• _Source material_:

..............................

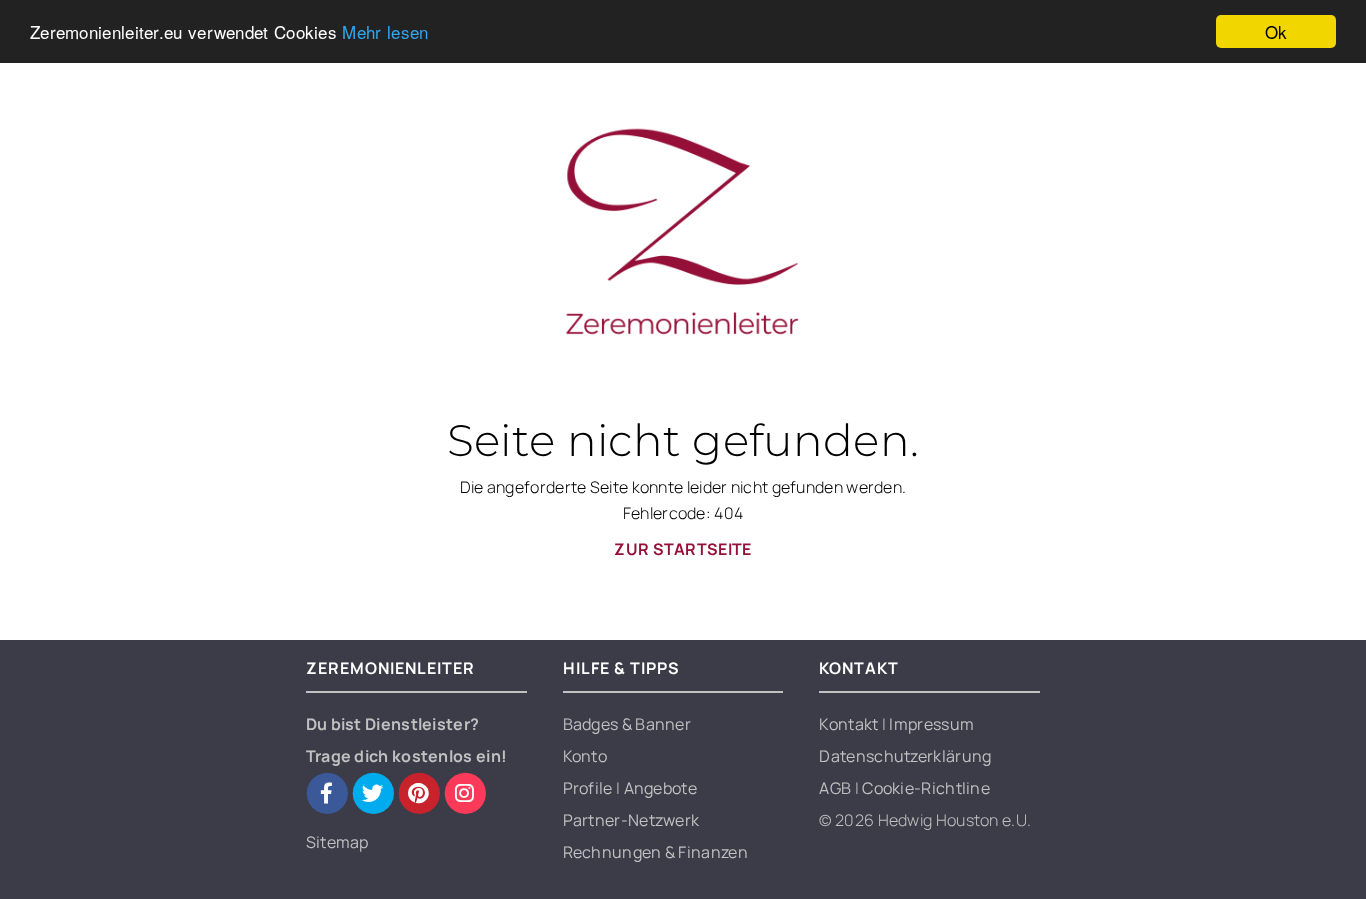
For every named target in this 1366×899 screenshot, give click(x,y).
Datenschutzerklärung (905, 756)
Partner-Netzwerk (631, 820)
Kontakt (850, 724)
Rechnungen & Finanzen (655, 852)
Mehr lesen (385, 32)
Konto (585, 756)
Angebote (660, 788)
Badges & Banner (627, 724)
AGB (836, 788)
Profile (589, 788)
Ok (1276, 31)
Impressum (931, 724)
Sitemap (337, 842)
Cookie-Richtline (926, 788)
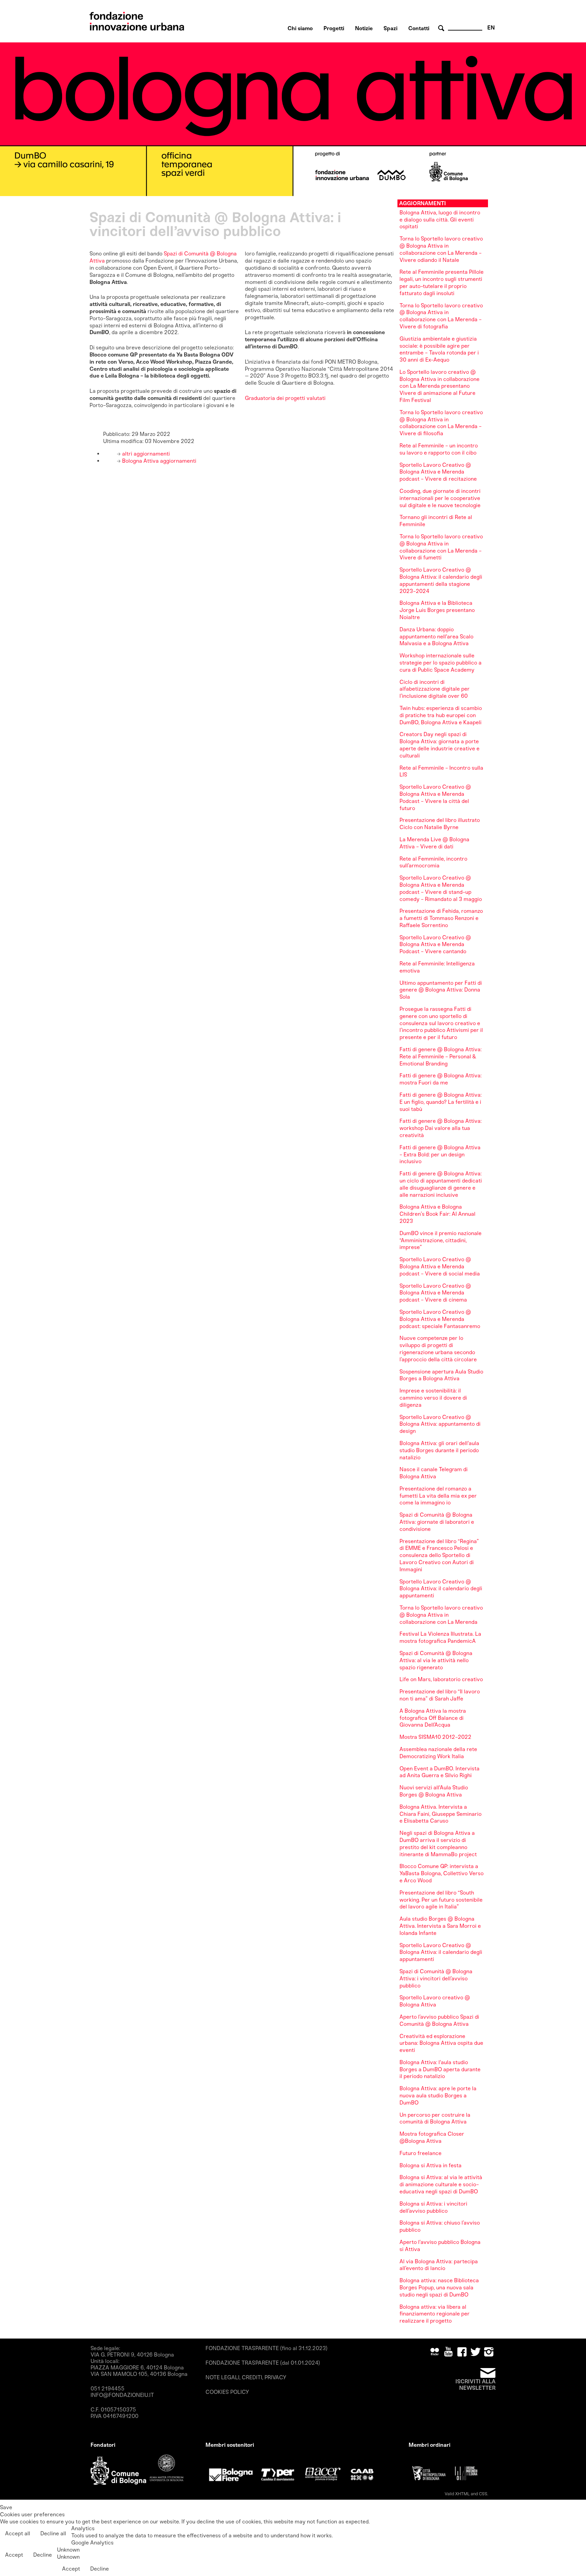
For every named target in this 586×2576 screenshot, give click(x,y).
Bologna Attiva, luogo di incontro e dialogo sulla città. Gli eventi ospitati (439, 219)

..............................

• _What the task asks_: To complete this exercise, repeat exactly the lines above from the one holding "Datenschutzerklärung (905, 756)" to the end of the listing, both included, and leave the pictures out.

• _Written answer_:
Datenschutzerklärung (905, 756)
Partner-Netzwerk (631, 820)
Kontakt (850, 724)
Rechnungen & Finanzen (655, 852)
Mehr lesen (385, 32)
Konto (585, 756)
Angebote (660, 788)
Badges & Banner (627, 724)
AGB (836, 788)
Profile (589, 788)
Ok (1276, 31)
Impressum (931, 724)
Sitemap (337, 842)
Cookie-Richtline (926, 788)
For every named target in this 586×2576 screenshot, give click(x,y).
Bologna Attiva, luogo di incontro e dialogo sulla città. Gli eventi ospitati (439, 219)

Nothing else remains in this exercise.